REQUIRED ACTION:
Set down each record exactly as written.

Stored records
________________
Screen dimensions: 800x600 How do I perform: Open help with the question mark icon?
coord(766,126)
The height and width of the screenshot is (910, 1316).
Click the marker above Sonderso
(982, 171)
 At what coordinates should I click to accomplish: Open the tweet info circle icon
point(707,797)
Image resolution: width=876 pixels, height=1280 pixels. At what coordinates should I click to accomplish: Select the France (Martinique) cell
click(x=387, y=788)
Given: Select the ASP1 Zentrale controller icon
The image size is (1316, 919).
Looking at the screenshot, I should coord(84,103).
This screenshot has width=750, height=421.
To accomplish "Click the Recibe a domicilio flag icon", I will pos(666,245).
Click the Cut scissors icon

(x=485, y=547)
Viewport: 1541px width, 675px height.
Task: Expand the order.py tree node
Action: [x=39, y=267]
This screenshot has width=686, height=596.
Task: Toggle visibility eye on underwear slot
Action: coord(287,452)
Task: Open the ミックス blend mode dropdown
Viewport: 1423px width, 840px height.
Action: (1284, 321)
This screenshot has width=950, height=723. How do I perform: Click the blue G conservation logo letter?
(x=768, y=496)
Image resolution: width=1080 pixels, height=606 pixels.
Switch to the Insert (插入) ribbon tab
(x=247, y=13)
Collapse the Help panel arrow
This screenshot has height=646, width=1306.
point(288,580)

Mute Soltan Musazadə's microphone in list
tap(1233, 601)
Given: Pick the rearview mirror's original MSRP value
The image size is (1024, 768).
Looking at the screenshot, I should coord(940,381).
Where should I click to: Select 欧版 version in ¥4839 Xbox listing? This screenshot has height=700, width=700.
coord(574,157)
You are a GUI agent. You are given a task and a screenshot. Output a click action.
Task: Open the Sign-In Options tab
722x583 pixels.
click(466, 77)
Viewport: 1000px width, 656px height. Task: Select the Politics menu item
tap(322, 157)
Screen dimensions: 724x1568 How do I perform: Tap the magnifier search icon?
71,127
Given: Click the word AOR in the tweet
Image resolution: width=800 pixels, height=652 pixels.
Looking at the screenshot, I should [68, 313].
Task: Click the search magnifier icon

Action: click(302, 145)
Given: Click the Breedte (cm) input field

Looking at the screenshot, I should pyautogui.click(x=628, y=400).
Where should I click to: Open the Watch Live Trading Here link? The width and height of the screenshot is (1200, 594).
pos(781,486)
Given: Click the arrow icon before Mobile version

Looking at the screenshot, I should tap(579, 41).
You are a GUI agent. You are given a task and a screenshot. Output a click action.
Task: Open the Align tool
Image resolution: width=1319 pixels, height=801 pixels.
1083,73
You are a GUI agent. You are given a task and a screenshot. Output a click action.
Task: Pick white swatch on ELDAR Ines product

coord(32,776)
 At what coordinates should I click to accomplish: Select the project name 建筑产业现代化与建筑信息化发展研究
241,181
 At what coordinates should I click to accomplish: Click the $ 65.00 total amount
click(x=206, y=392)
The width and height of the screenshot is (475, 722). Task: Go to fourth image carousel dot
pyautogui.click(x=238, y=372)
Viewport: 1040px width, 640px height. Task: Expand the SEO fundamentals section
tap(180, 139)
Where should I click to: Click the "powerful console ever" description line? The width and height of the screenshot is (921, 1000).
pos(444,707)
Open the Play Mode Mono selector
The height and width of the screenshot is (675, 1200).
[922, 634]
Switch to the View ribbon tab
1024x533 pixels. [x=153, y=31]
________________
RESPONSE TO THE EXERCISE:
Screen dimensions: 800x600 How do I perform: Open help with the question mark icon?
coord(766,126)
The height and width of the screenshot is (910, 1316).
Click the marker above Sonderso
(982, 171)
 At what coordinates should I click to accomplish: Open the tweet info circle icon
point(707,797)
Image resolution: width=876 pixels, height=1280 pixels. At what coordinates should I click to accomplish: Select the France (Martinique) cell
click(x=387, y=788)
Given: Select the ASP1 Zentrale controller icon
The image size is (1316, 919).
Looking at the screenshot, I should coord(84,103).
This screenshot has width=750, height=421.
To accomplish "Click the Recibe a domicilio flag icon", I will pos(666,245).
Click the Cut scissors icon

(x=485, y=547)
Viewport: 1541px width, 675px height.
Task: Expand the order.py tree node
Action: [x=39, y=267]
This screenshot has width=686, height=596.
Task: Toggle visibility eye on underwear slot
Action: coord(287,452)
Task: Open the ミックス blend mode dropdown
Viewport: 1423px width, 840px height.
Action: (1284, 321)
This screenshot has width=950, height=723. How do I perform: Click the blue G conservation logo letter?
(x=768, y=496)
Image resolution: width=1080 pixels, height=606 pixels.
Switch to the Insert (插入) ribbon tab
(x=247, y=13)
Collapse the Help panel arrow
This screenshot has height=646, width=1306.
point(288,580)

Mute Soltan Musazadə's microphone in list
tap(1233, 601)
Given: Pick the rearview mirror's original MSRP value
The image size is (1024, 768).
Looking at the screenshot, I should coord(940,381).
Where should I click to: Select 欧版 version in ¥4839 Xbox listing? This screenshot has height=700, width=700.
coord(574,157)
You are a GUI agent. You are given a task and a screenshot. Output a click action.
Task: Open the Sign-In Options tab
722x583 pixels.
click(466, 77)
Viewport: 1000px width, 656px height. Task: Select the Politics menu item
tap(322, 157)
Screen dimensions: 724x1568 How do I perform: Tap the magnifier search icon?
71,127
Given: Click the word AOR in the tweet
Image resolution: width=800 pixels, height=652 pixels.
Looking at the screenshot, I should [68, 313].
Task: Click the search magnifier icon

Action: click(302, 145)
Given: Click the Breedte (cm) input field

Looking at the screenshot, I should pyautogui.click(x=628, y=400).
Where should I click to: Open the Watch Live Trading Here link? The width and height of the screenshot is (1200, 594).
pos(781,486)
Given: Click the arrow icon before Mobile version

Looking at the screenshot, I should tap(579, 41).
You are a GUI agent. You are given a task and a screenshot. Output a click action.
Task: Open the Align tool
Image resolution: width=1319 pixels, height=801 pixels.
1083,73
You are a GUI agent. You are given a task and a screenshot. Output a click action.
Task: Pick white swatch on ELDAR Ines product

coord(32,776)
 At what coordinates should I click to accomplish: Select the project name 建筑产业现代化与建筑信息化发展研究
241,181
 At what coordinates should I click to accomplish: Click the $ 65.00 total amount
click(x=206, y=392)
The width and height of the screenshot is (475, 722). Task: Go to fourth image carousel dot
pyautogui.click(x=238, y=372)
Viewport: 1040px width, 640px height. Task: Expand the SEO fundamentals section
tap(180, 139)
Where should I click to: Click the "powerful console ever" description line? The width and height of the screenshot is (921, 1000).
pos(444,707)
Open the Play Mode Mono selector
The height and width of the screenshot is (675, 1200).
[922, 634]
Switch to the View ribbon tab
1024x533 pixels. [x=153, y=31]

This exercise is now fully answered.